Entre los mejores chascarrillos de Karol Wojtyła que recordaba la periodista en una de las JMJ a las que asistió. El motivo era las dificultades que tenía a la hora de comprender el castellano. Por ello, cuando un grupo de jóvenes españoles le gritaban “¡Torero, torero!”, él entendía “¡Toledo, Toledo!” Extrañado por la situación, Juan Pablo II no dudó en preguntar a los periodistas que le acompañaban por qué había venido tanta gente de Toledo a verle. Un comentario que provocó la risa de los presentes.

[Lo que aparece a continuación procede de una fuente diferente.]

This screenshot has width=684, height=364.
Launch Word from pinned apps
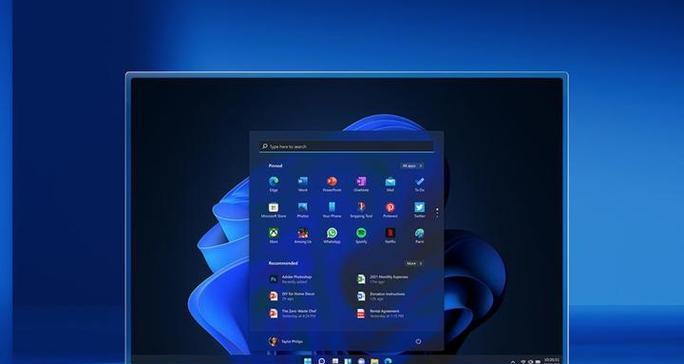(x=303, y=184)
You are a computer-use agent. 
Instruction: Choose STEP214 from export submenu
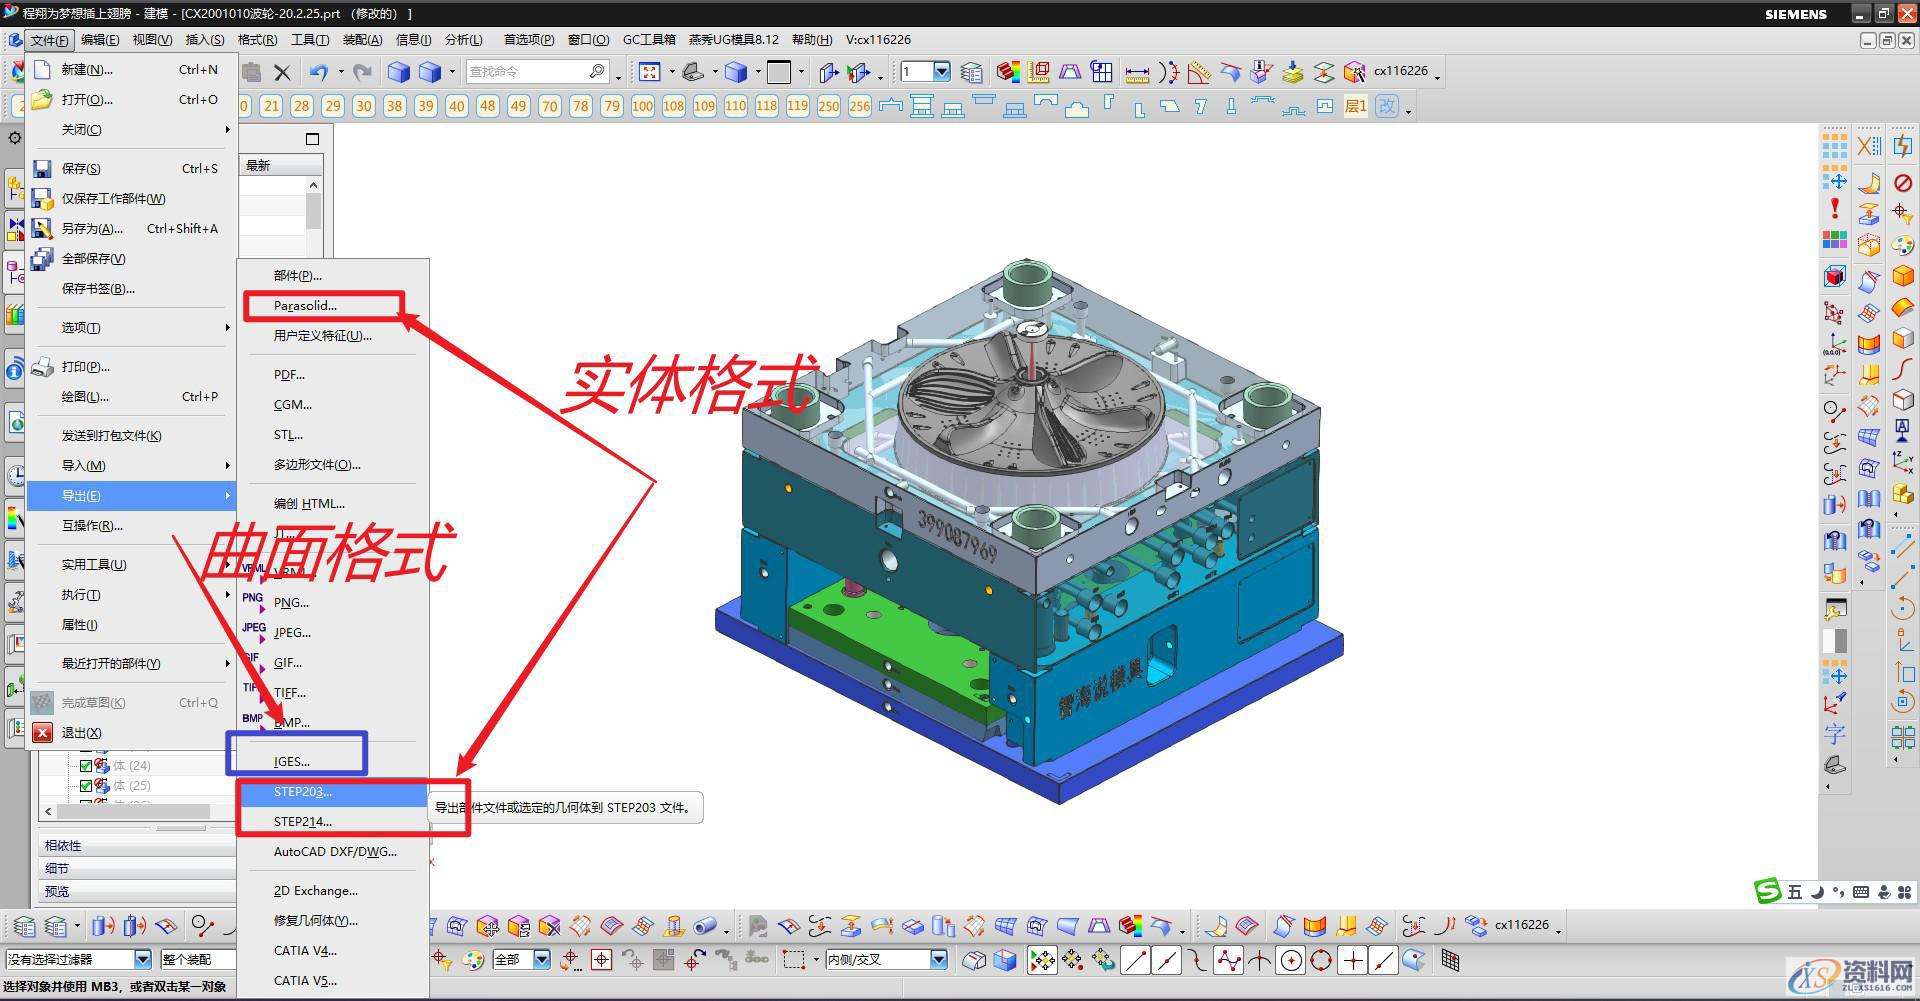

También hay una segunda anécdota aún más surrealista, y que sin duda ponía de manifiesto el fino sentido del humor que caracterizaba al Papa polaco. Fue durante la JMJ celebrada en Santiago de Compostela. En el Monte del Gozo, unos jóvenes se acercaron a él para exponerle sus problemas económicos. Lo hicieron cantando una canción cuyo estribillo era “¡Queremos pasta!”.

Una vez más, el Santo Padre quedó un tanto extrañado por la demanda de aquellos chicos y, al concluir el acto, volvió a preguntar: "¿Por qué nadie les da a estos chicos unos buenos spaguetti?"

El Papa polaco, talismán para artistas como Celine Dion o Niña Pastori

Desde luego, estar cerca del Papa Juan Pablo II era sinónimo de tener suerte en la vida. Que se lo digan a Celine Dion o a Niña Pastori, que cuando aún eran desconocidos para el público, actuaron ante el Pontífice, quedando de alguna manera bendecidas sus carreras artísticas. Celine Dion tuvo la oportunidad de actuar en Montreal con tan solo 17 años ante él. El Papa se quedó prendado ante la voz de aquella niña.

ctv-hmj-pastori

Años más tarde ocurrió algo similar con Niña Pastori en 2003, cuando la gaditana interpretó el Ave María en la última visita que Karol Wojtyła hizo a España, más concretamente a Madrid.

Karol Wojtyła, un apasionado de la gastronomía española

Paloma Gómez Borrero también destacaba en el libro que Juan Pablo II disfrutaba de la gastronomía. Los productos españoles le apasionaban. Por ejemplo los potajes. Pero sin duda uno de los alimentos que más le gustaban eran los ajos de Las Pedroñeras.

ctv-wby-ajos

Era tal el gusto, que la propia periodista de COPE pidió expresamente que trajeran de La Mancha aquellos ajos. Según contaba la corresponsal en el Vaticano en aquellos años, el Papa decía que comía ajos “de la tierra de Don Quijote”.